Paranjpe tells us there are 25 managers who directly report to him, and he is part of the Unilever Leadership Executive – made up of all the company’s senior heads of sectors (such as beauty and personal care) and territories.
This is a smaller sub group of just 12 of the most senior Unilever managers above that – of which he is also a member. He tells the GG2 Power List that the stay-at-home order in the UK, and lockdown restrictions for most of the management staff – for those who could work from home – had meant a readjustment and new ways of working. “It has challenged notions of how we communicate and how often we talk, and we’ve addressed issues to do with isolation, mental and physical health.
“People came together and we saw the generosity of people – and we’ve been able to flatten the organisation – every week almost, the CEO and some members of his team communicate with the whole organisation.”

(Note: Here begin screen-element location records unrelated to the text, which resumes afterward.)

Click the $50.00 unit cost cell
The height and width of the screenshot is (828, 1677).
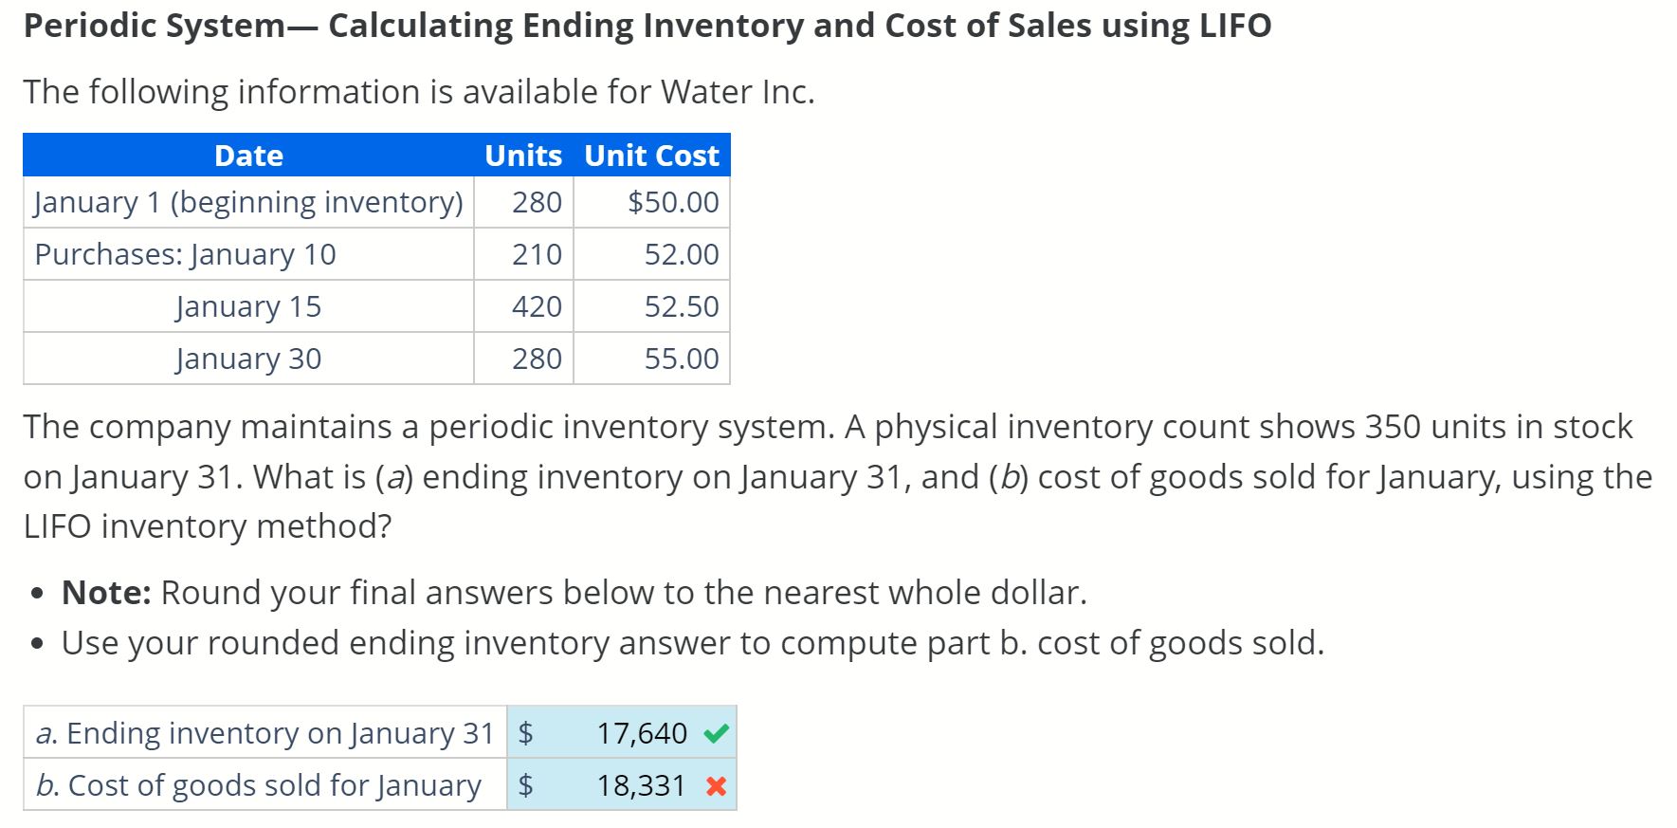click(x=673, y=202)
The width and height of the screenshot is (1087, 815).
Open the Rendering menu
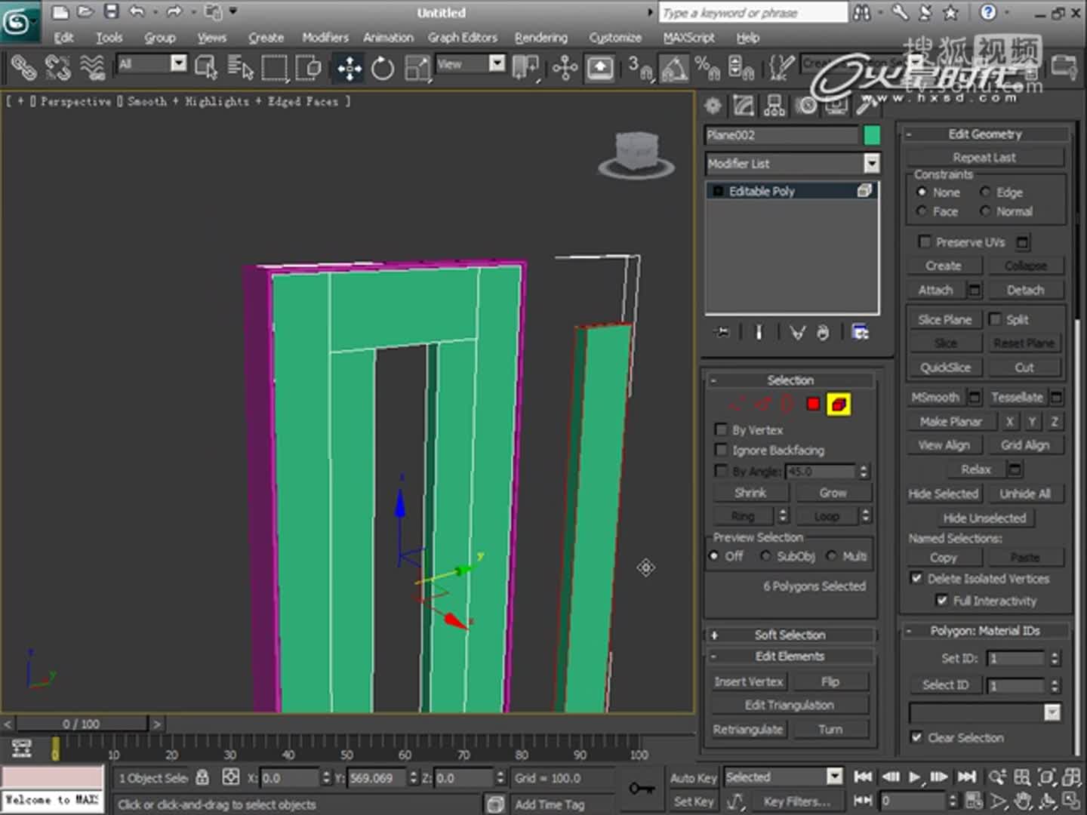tap(540, 37)
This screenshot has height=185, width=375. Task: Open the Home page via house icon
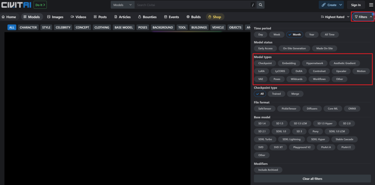[x=3, y=17]
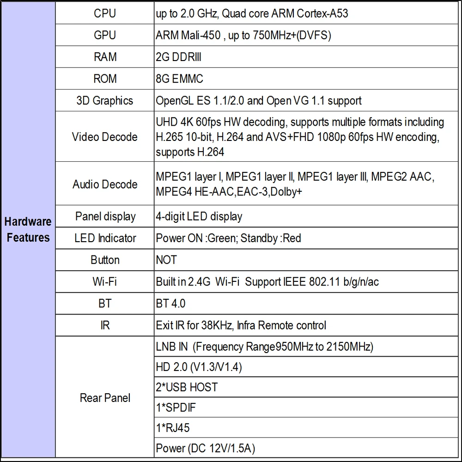The image size is (462, 462).
Task: Click the Quad core ARM Cortex-A53 text
Action: [x=285, y=13]
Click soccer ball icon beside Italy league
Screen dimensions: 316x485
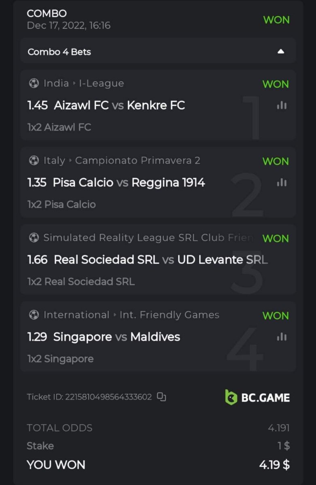click(x=34, y=160)
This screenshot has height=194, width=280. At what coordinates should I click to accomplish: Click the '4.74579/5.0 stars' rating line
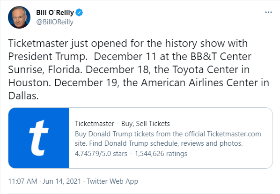[101, 154]
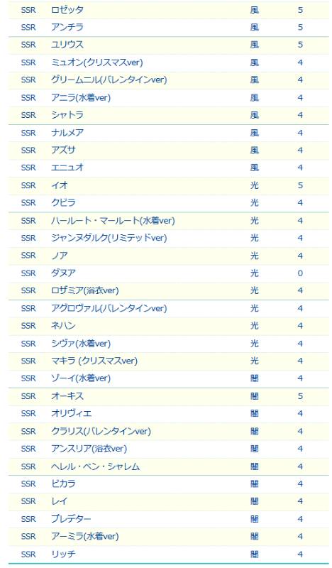The width and height of the screenshot is (332, 568).
Task: Open ミュオン(クリスマスver) character page
Action: tap(97, 62)
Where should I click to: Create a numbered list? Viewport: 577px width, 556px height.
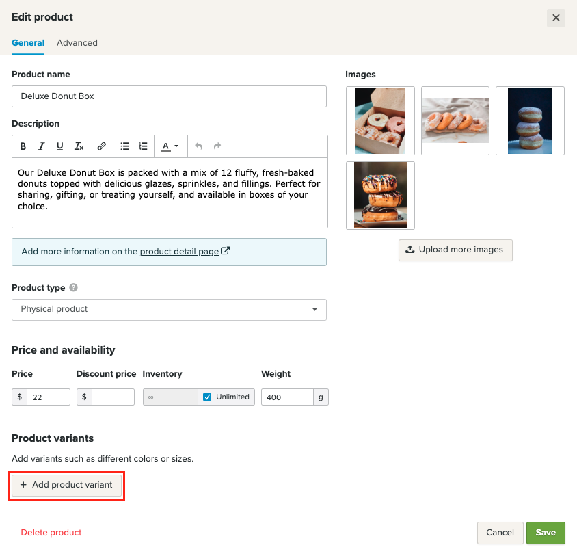[x=142, y=146]
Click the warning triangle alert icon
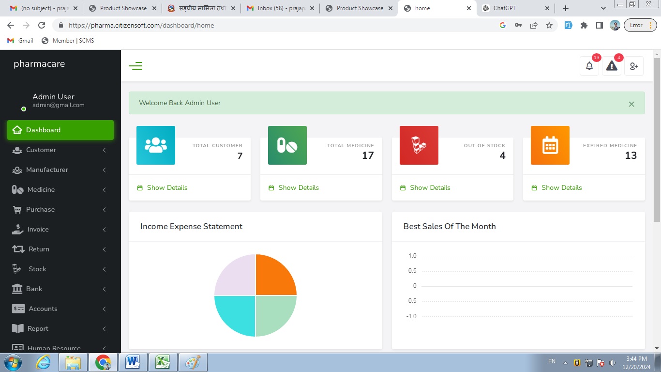 (612, 66)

Being a global British company, its leadership executive has diversity – there are nine women of 23 executives listed on the company website as part of the Unilever Leadership Executive and eight of these are also from minority ethnic communities (in the British context).
Paranjpe recognises that the diversity agenda is not just about women – especially in light of last year’s Black Lives Matter concerns.
“We have to create the right conditions and allow everyone to feel they can bring all of themselves (to their work) and that they can fulfil their fullest potential. Are we there? The answer is ‘no’, by any stretch of the imagination.”
He stresses to us that Unilever is on a journey and looking to see how it can develop talent from every corner of the globe. He believes passionately that Unilever possesses the willpower to move forward on this aspect of the diversity debate. “Do we have the stamina and resilience to get that outcome (on diversity)? We are absolutely determined.”
He says the lead is taken from the top and that Unilever’s leadership executive is committed to diversity. “I thought I was an incredibly inclusive leader but frankly – I’m not as inclusive as I thought I was – I want to have that mirror – and that learning culture where we can all hear and start doing something.”
Paranjpe might not have looked like an executive destined for the very top of the management chain. He has now been with Unilever for 17 years and his elevation to CEO of Hindustan Lever and executive vice-president of south Asia, was unexpected in April 2008.
A good communicator, personable and very friendly, he says he never set out to be the top man – he eschews the idea even. “I wanted to be the best I could be – but everyone kept saying you must aspire to be the best in the world – but that is not up to me.
“And so I had this philosophy that if I can do the best I can, then whatever level I got to – will be the best level I am destined to get to.”
In a crude sense, it is about being satisfied with one’s lot in life and not hankering for something – it is quite Indian – and while for some it can be interpreted as inertia or laziness (it is a common refrain as to why India is not doing as well as it might, economically), for others it is about doing your best and not expecting rewards. You still do your best but don’t think about the outcome – do your duty and do it to the best of your ability. “Too many people are unhappy because they judge their life success based on someone else’s (idea of) success. And you can’t go through life feeling miserable and bitter about what you’ve got.
“Just be yourself,” he says emphatically.
He graduated in mechanical engineering from Pune before going to Jamnalal Bajaj Institute of Management and worked in engineering for Larsen & Toubro before starting as a management trainee with Unilever in 1987 in India. He has two grown-up daughters.